When I need to find my way around in this complicated world my navigation system, which has always served me well, consists of a collection of tattered maps and street guides, some of them dating back to the 1960s, and a small pocket compass that points randomly in all directions.
The opportunity to move into a new age of technology came this summer with a car rental that included, as part of the contract, a free portable global positioning system. This turned out to be a little gadget, half the size of a folded road map, with an even smaller set of instructions printed in smudged ink on a scrap of paper, and apparently translated from the Chinese by somebody whose first language was Swedish.
However this was a brand new, state of the art, twenty first century GPS, and I couldn’t wait to try it. But I didn’t throw away my maps quite yet, which was just as well.A paper map shows you the way and takes you right there. The makers of GPS systems have decided that this is much too easy. First you need to persuade the machine to recognize where you want to go, even though you yourself know this already. Your GPS also knows the one and only right way to get there, and will not change its tiny electronic mind, so forget about any creative diversions. If you prefer to use an unconventional route to avoid traffic, for example, or to view some attractive scenery, you are out of luck.
When I plugged in the GPS it thought it was in Wisconsin and had to be convinced that it was actually in France. Then, as a test, I asked to be guided to the nearest town a few miles away, on a road I knew well. It demanded a street name and number, which I didn’t have, then offered half a dozen towns with similar names that I might perhaps prefer to visit. Finally, grudgingly, it allowed me to move off, speaking in a flat, authoritarian voice that sounded like a Midwestern school teacher. She had not studied the language of the country she was in, and pronounced the names phonetically which made them entertaining but incomprehensible.
She got me on to the right road, after a great deal of what she called "re-calibrating," but it was good that I already knew the way because my electronic guide had little sympathy for human foibles, or even for geographical reality. When I took a small detour into a village she ordered: “Stop, turn round.” This was in a village street eight feet wide where I had no more prospect of turning than of flying, and that was a one-way street in any case.

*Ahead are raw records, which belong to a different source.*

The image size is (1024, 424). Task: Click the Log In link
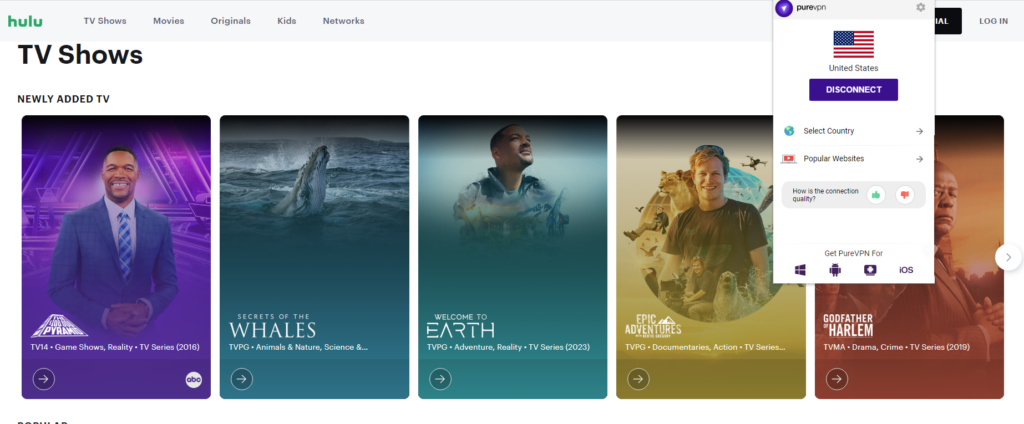point(993,21)
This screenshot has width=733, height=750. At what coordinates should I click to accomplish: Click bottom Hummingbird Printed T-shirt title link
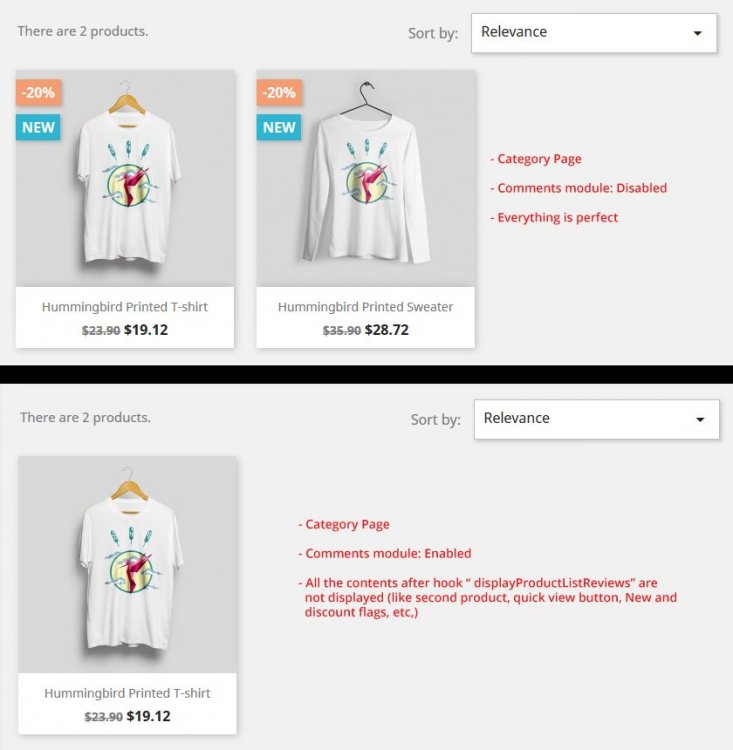click(x=127, y=693)
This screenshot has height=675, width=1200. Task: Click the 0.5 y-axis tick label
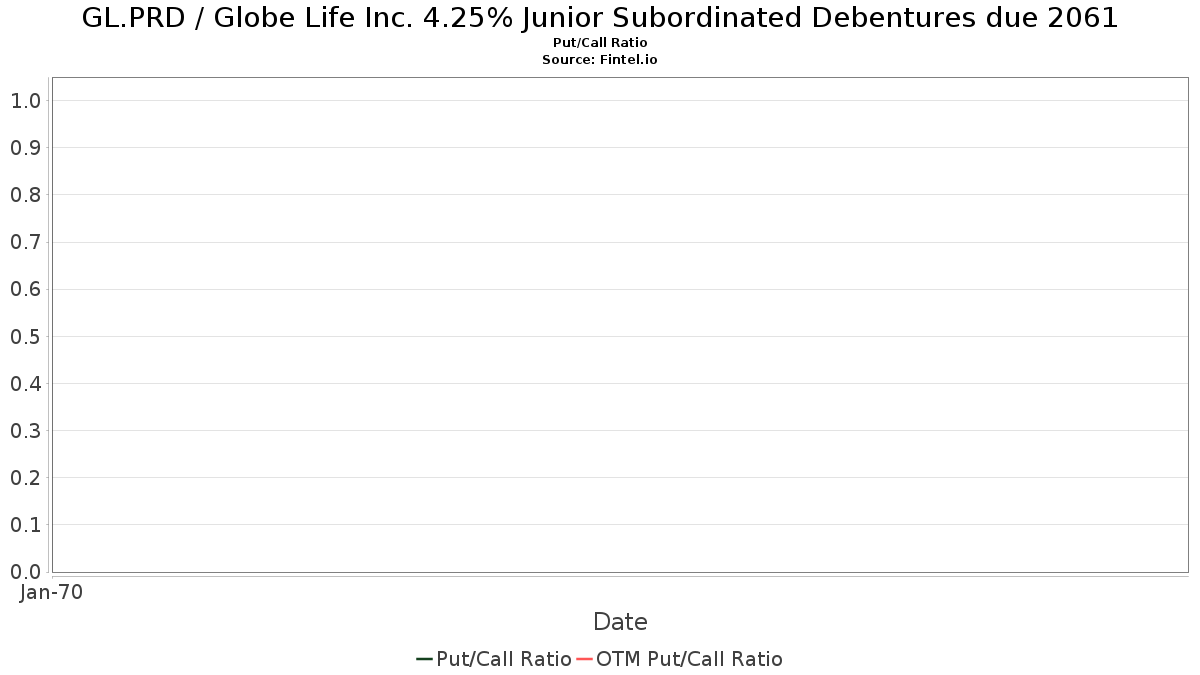(25, 336)
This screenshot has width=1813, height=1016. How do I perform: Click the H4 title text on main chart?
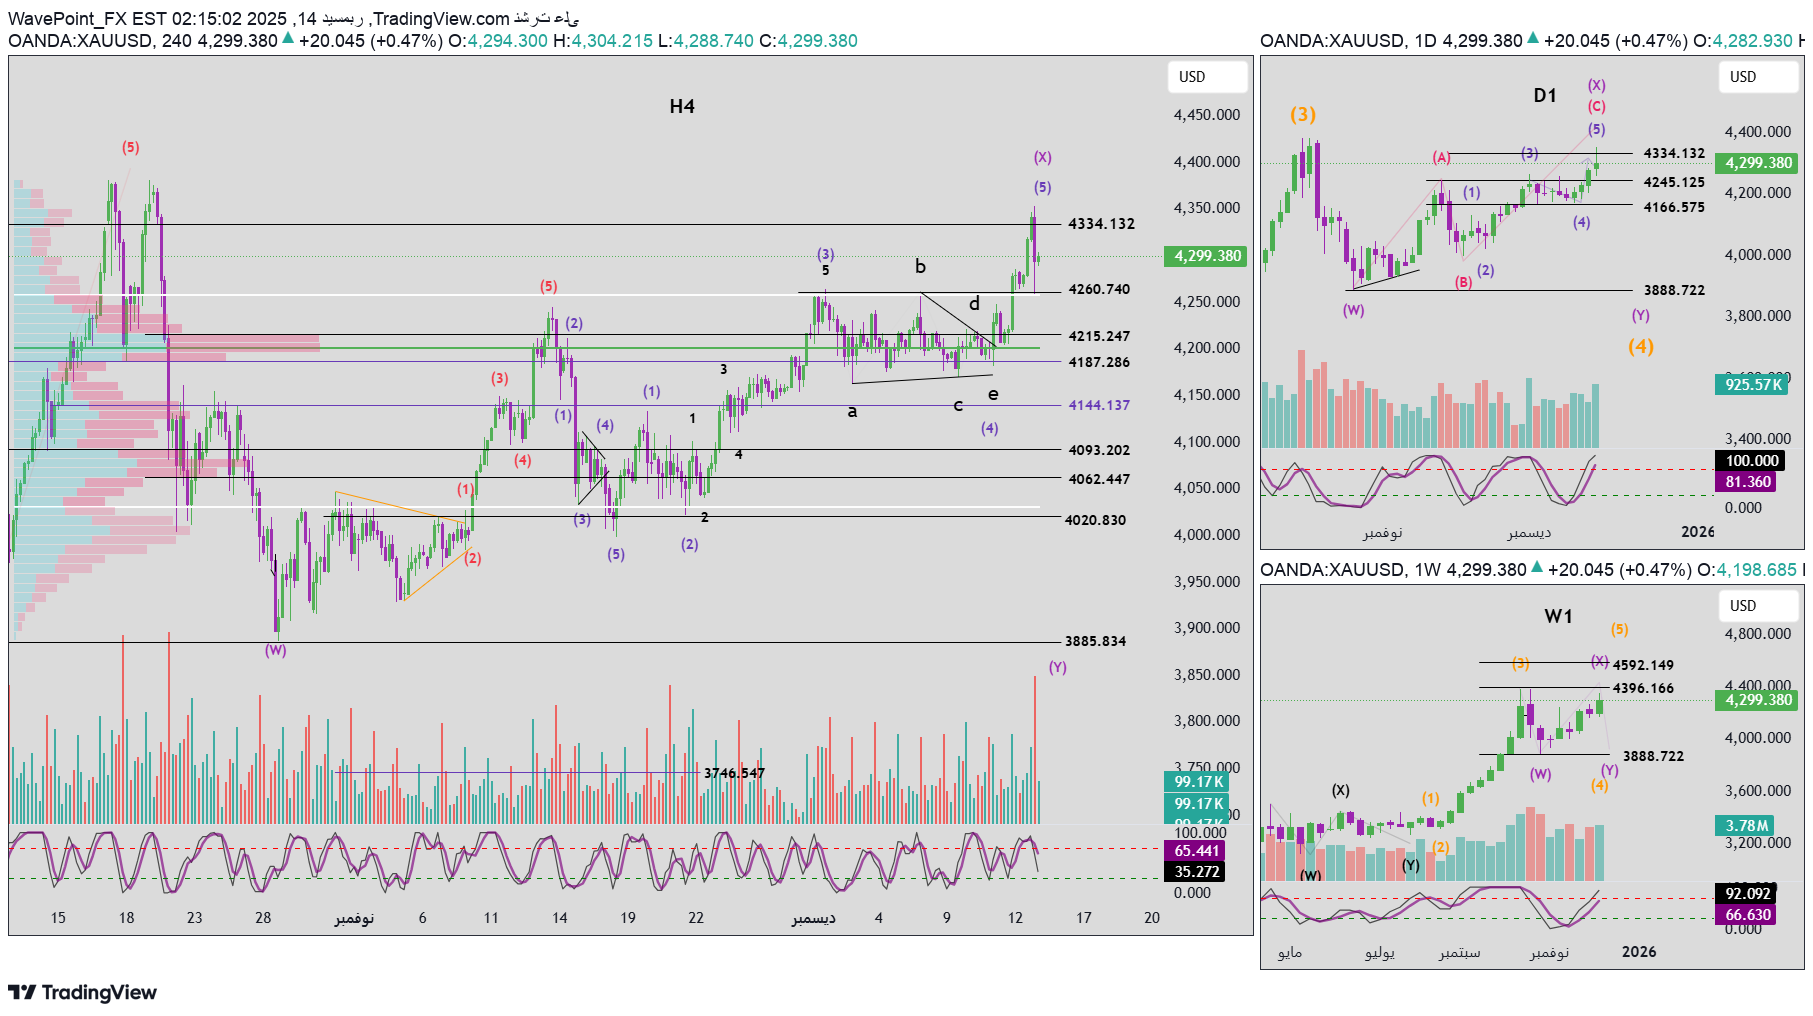point(682,107)
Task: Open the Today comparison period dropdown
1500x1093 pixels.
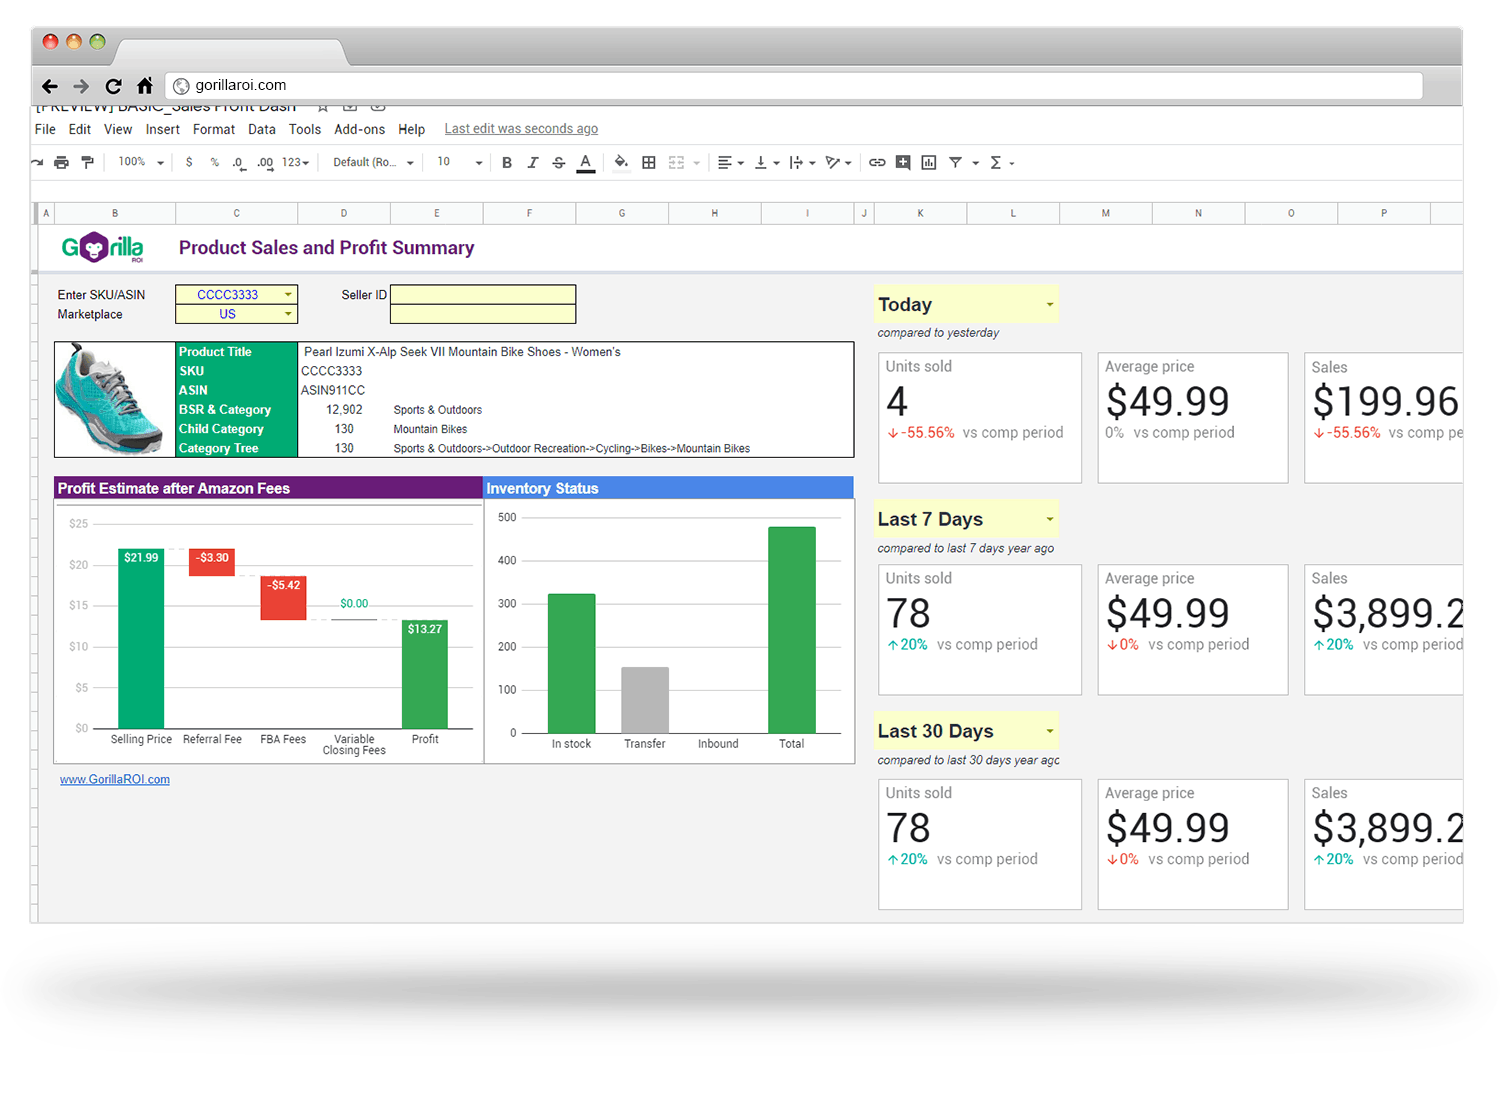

The GPS lit up with enthusiasm whenever we approached a gas station, in spite of the appalling prices, but she didn’t warn me of really important things like speed limits, lurking gendarmes, mad teenagers, or sheep on the road. She was far from infallible. On the return journey, which she did not seem to enjoy, she ordered me to turn right into the front window of a pharmacy instead of left into the main street.
The car and its navigation system went back to the rental agency, and I went back to my collection of moth-eaten maps. Maps worked for Columbus, more or less, and for all the great explorers down to recent times. I may soon be the last person in the world to use a paper map, but I may also be the last to actually know where I am.